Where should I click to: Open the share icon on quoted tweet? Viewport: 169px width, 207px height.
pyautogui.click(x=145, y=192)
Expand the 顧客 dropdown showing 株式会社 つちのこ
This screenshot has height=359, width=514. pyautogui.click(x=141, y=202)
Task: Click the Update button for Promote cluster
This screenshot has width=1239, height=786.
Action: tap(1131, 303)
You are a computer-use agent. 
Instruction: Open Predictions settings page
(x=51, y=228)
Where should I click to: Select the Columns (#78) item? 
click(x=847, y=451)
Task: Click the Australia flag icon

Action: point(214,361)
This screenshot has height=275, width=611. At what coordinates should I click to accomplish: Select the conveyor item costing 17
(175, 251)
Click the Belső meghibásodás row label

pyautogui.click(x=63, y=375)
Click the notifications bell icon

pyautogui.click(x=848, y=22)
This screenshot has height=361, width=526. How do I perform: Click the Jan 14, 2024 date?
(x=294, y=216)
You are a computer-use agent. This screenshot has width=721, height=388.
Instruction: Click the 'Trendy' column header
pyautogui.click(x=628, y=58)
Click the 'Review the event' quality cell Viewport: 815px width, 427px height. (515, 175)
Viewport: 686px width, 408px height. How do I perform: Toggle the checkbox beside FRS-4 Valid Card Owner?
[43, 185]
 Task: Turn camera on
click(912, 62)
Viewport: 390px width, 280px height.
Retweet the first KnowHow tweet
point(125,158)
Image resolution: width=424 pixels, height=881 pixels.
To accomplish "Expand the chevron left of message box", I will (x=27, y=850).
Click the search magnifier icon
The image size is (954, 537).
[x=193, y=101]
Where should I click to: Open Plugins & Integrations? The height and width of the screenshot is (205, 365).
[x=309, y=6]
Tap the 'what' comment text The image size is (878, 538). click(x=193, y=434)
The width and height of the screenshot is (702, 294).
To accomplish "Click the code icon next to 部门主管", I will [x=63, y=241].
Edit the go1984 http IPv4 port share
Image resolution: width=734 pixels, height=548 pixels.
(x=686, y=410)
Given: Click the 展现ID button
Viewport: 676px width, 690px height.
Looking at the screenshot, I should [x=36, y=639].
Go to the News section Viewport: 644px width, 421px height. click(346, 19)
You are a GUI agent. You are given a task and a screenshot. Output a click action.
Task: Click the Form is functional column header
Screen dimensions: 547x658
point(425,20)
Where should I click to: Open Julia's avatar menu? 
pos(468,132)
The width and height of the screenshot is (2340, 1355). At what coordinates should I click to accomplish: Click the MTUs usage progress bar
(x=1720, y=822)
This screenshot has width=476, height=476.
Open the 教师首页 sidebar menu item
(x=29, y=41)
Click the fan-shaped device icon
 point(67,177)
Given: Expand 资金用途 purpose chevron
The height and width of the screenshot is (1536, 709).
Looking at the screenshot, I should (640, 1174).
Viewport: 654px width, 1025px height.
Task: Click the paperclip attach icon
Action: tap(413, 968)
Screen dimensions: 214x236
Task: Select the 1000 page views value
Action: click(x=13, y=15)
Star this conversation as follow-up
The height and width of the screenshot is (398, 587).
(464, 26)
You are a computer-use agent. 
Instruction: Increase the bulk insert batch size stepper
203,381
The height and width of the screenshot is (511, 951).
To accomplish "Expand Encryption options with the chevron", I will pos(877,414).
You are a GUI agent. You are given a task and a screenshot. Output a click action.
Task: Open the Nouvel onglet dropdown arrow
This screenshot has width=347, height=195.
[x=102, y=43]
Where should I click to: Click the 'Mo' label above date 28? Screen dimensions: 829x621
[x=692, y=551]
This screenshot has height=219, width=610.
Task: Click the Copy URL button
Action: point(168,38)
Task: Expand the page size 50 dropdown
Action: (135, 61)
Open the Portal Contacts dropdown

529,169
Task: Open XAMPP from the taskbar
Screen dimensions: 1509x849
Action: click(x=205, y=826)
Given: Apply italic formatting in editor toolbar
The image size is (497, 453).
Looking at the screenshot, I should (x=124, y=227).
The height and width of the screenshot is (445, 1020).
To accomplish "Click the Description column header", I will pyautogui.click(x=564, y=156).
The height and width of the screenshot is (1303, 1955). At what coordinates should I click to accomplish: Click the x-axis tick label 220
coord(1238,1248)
==================================================
> EXERCISE INSTRUCTIONS: Copy out every one of the records above word for word, with no changes.

> COMPLETED TASK:
Where should I click to: Open the share icon on quoted tweet? Viewport: 169px width, 207px height.
pyautogui.click(x=145, y=192)
Expand the 顧客 dropdown showing 株式会社 つちのこ
This screenshot has height=359, width=514. pyautogui.click(x=141, y=202)
Task: Click the Update button for Promote cluster
This screenshot has width=1239, height=786.
Action: tap(1131, 303)
You are a computer-use agent. 
Instruction: Open Predictions settings page
(x=51, y=228)
Where should I click to: Select the Columns (#78) item? 
click(x=847, y=451)
Task: Click the Australia flag icon

Action: point(214,361)
This screenshot has height=275, width=611. At what coordinates should I click to accomplish: Select the conveyor item costing 17
(175, 251)
Click the Belső meghibásodás row label

pyautogui.click(x=63, y=375)
Click the notifications bell icon

pyautogui.click(x=848, y=22)
This screenshot has height=361, width=526. How do I perform: Click the Jan 14, 2024 date?
(x=294, y=216)
You are a computer-use agent. This screenshot has width=721, height=388.
Instruction: Click the 'Trendy' column header
pyautogui.click(x=628, y=58)
Click the 'Review the event' quality cell Viewport: 815px width, 427px height. (515, 175)
Viewport: 686px width, 408px height. How do I perform: Toggle the checkbox beside FRS-4 Valid Card Owner?
[43, 185]
 Task: Turn camera on
click(912, 62)
Viewport: 390px width, 280px height.
Retweet the first KnowHow tweet
point(125,158)
Image resolution: width=424 pixels, height=881 pixels.
To accomplish "Expand the chevron left of message box", I will (x=27, y=850).
Click the search magnifier icon
The image size is (954, 537).
[x=193, y=101]
Where should I click to: Open Plugins & Integrations? The height and width of the screenshot is (205, 365).
[x=309, y=6]
Tap the 'what' comment text The image size is (878, 538). click(x=193, y=434)
The width and height of the screenshot is (702, 294).
To accomplish "Click the code icon next to 部门主管", I will [x=63, y=241].
Edit the go1984 http IPv4 port share
Image resolution: width=734 pixels, height=548 pixels.
(x=686, y=410)
Given: Click the 展现ID button
Viewport: 676px width, 690px height.
Looking at the screenshot, I should [x=36, y=639].
Go to the News section Viewport: 644px width, 421px height. click(346, 19)
You are a GUI agent. You are given a task and a screenshot. Output a click action.
Task: Click the Form is functional column header
Screen dimensions: 547x658
point(425,20)
Where should I click to: Open Julia's avatar menu? 
pos(468,132)
The width and height of the screenshot is (2340, 1355). At what coordinates should I click to accomplish: Click the MTUs usage progress bar
(x=1720, y=822)
This screenshot has width=476, height=476.
Open the 教师首页 sidebar menu item
(x=29, y=41)
Click the fan-shaped device icon
 point(67,177)
Given: Expand 资金用途 purpose chevron
The height and width of the screenshot is (1536, 709).
Looking at the screenshot, I should (640, 1174).
Viewport: 654px width, 1025px height.
Task: Click the paperclip attach icon
Action: tap(413, 968)
Screen dimensions: 214x236
Task: Select the 1000 page views value
Action: click(x=13, y=15)
Star this conversation as follow-up
The height and width of the screenshot is (398, 587).
(464, 26)
You are a computer-use agent. 
Instruction: Increase the bulk insert batch size stepper
203,381
The height and width of the screenshot is (511, 951).
To accomplish "Expand Encryption options with the chevron", I will pos(877,414).
You are a GUI agent. You are given a task and a screenshot. Output a click action.
Task: Open the Nouvel onglet dropdown arrow
This screenshot has width=347, height=195.
[x=102, y=43]
Where should I click to: Click the 'Mo' label above date 28? Screen dimensions: 829x621
[x=692, y=551]
This screenshot has height=219, width=610.
Task: Click the Copy URL button
Action: point(168,38)
Task: Expand the page size 50 dropdown
Action: (135, 61)
Open the Portal Contacts dropdown

529,169
Task: Open XAMPP from the taskbar
Screen dimensions: 1509x849
Action: click(x=205, y=826)
Given: Apply italic formatting in editor toolbar
The image size is (497, 453).
Looking at the screenshot, I should (x=124, y=227).
The height and width of the screenshot is (445, 1020).
To accomplish "Click the Description column header", I will pyautogui.click(x=564, y=156).
The height and width of the screenshot is (1303, 1955). At what coordinates should I click to accomplish: Click the x-axis tick label 220
coord(1238,1248)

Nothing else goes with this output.